[start]
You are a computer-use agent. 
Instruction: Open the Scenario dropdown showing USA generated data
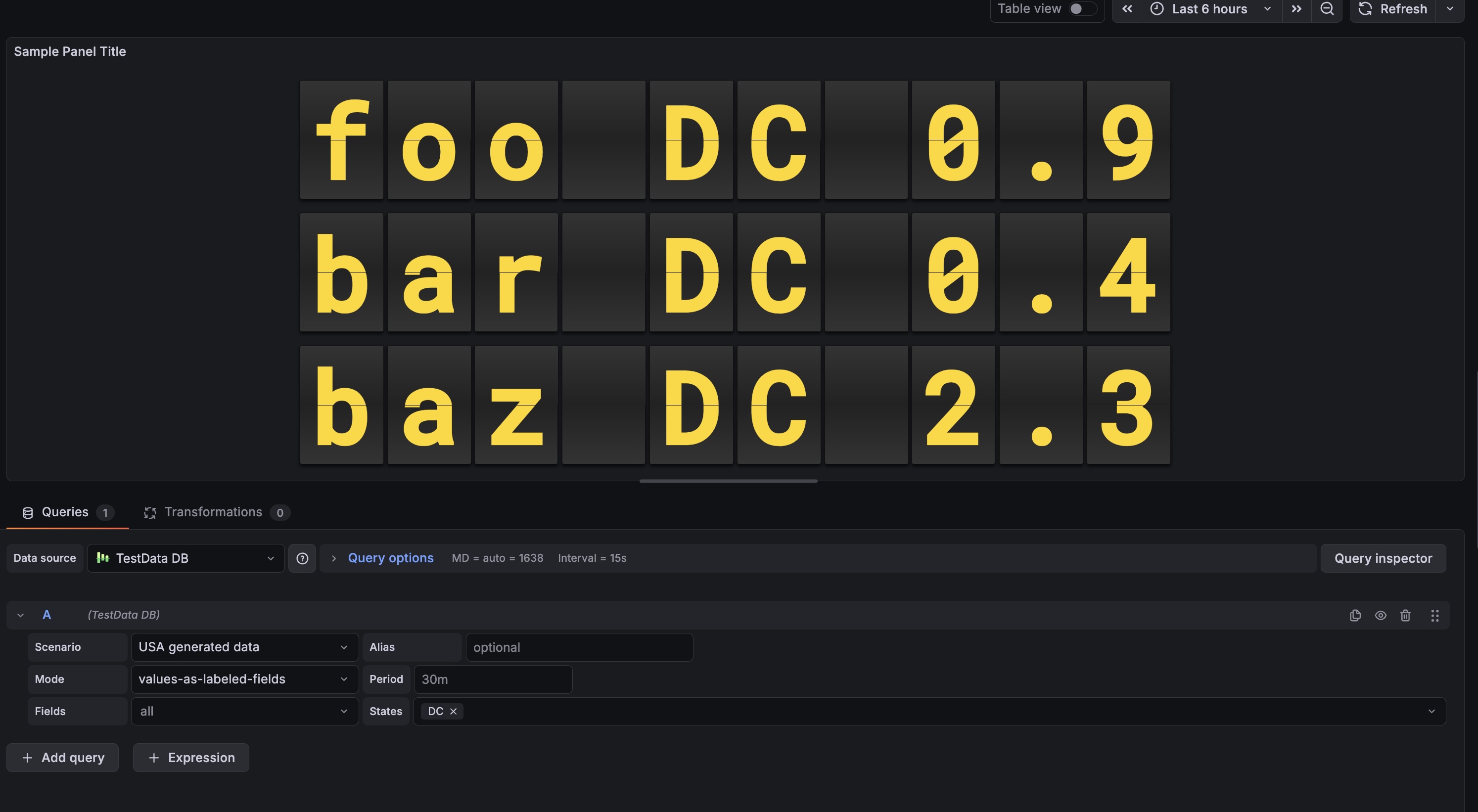pos(244,647)
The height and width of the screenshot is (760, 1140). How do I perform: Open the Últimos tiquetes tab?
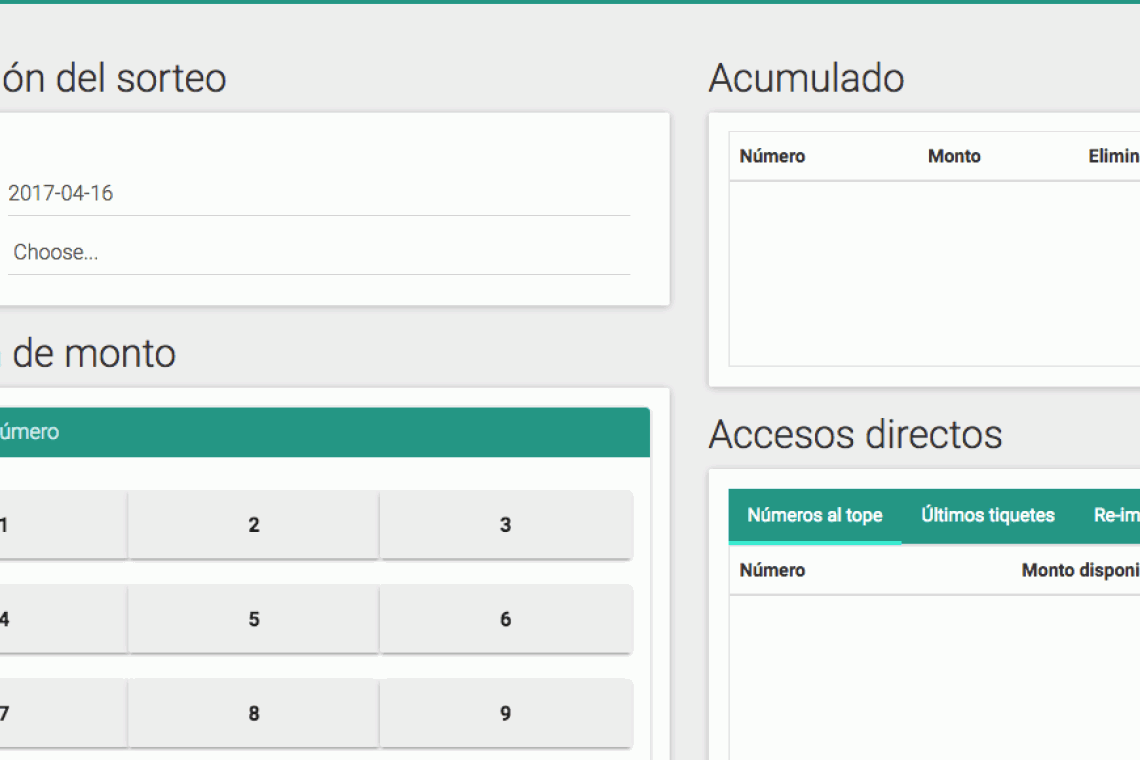[987, 516]
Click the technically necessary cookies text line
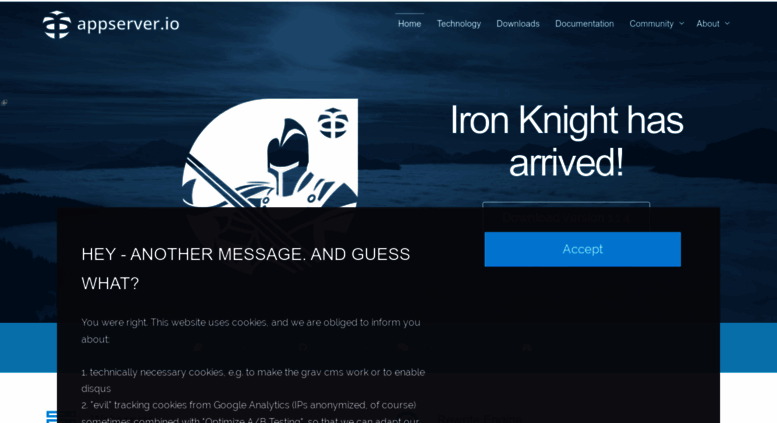This screenshot has width=777, height=423. click(x=253, y=380)
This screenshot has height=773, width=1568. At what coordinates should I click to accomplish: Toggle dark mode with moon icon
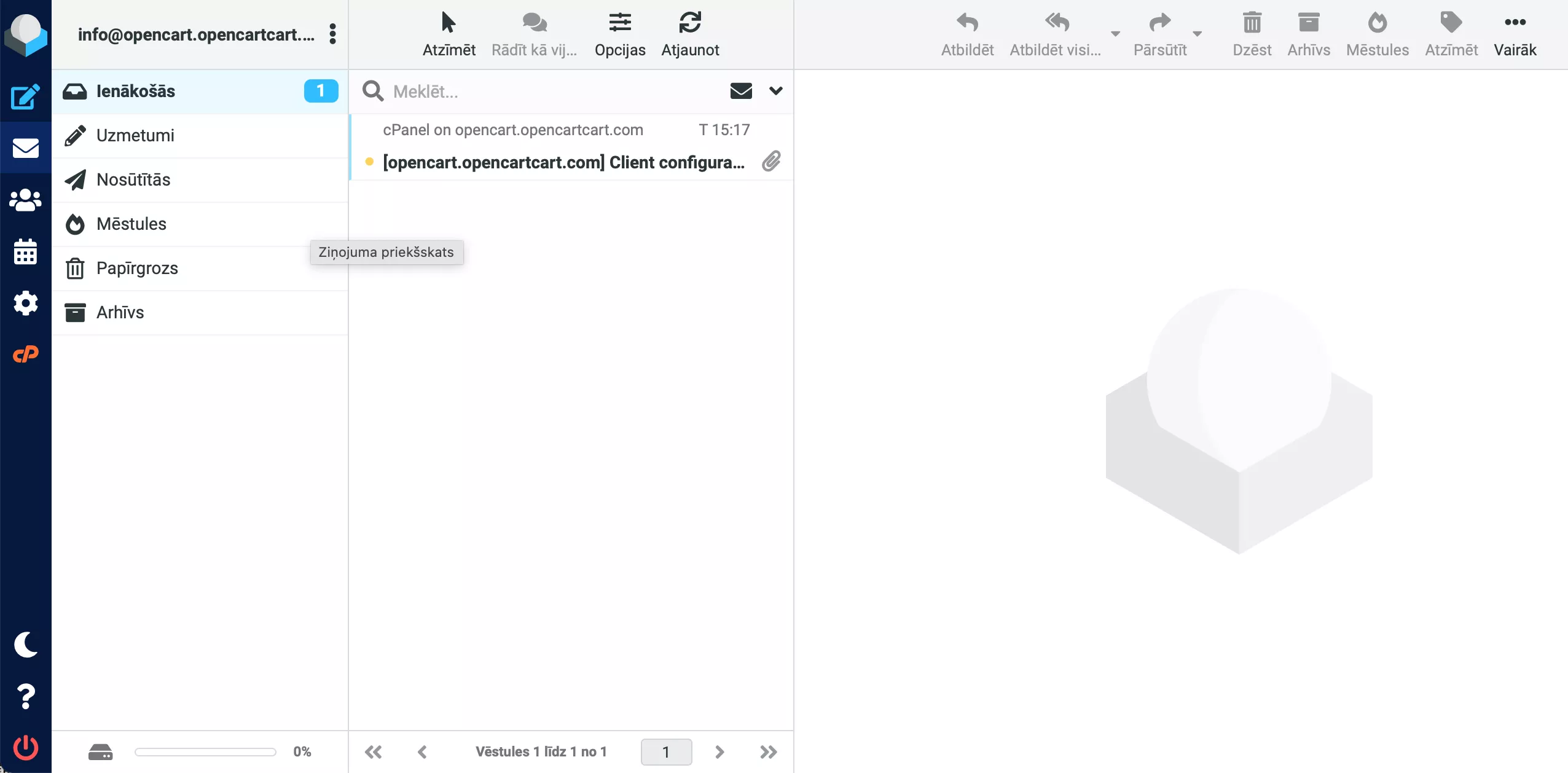click(25, 645)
[end]
* What the task requires *
Turn the text of the entries above into a JSON list of strings, with one string for each line and no blank lines. Leave the pictures out.

* Solution below *
[
  "You are a computer-use agent. ",
  "Instruction: Open the Scenario dropdown showing USA generated data",
  "pos(244,647)",
  "The height and width of the screenshot is (760, 1140). How do I perform: Open the Últimos tiquetes tab?",
  "[987, 516]",
  "Click the technically necessary cookies text line",
  "This screenshot has width=777, height=423. click(x=253, y=380)",
  "This screenshot has height=773, width=1568. At what coordinates should I click to accomplish: Toggle dark mode with moon icon",
  "click(25, 645)"
]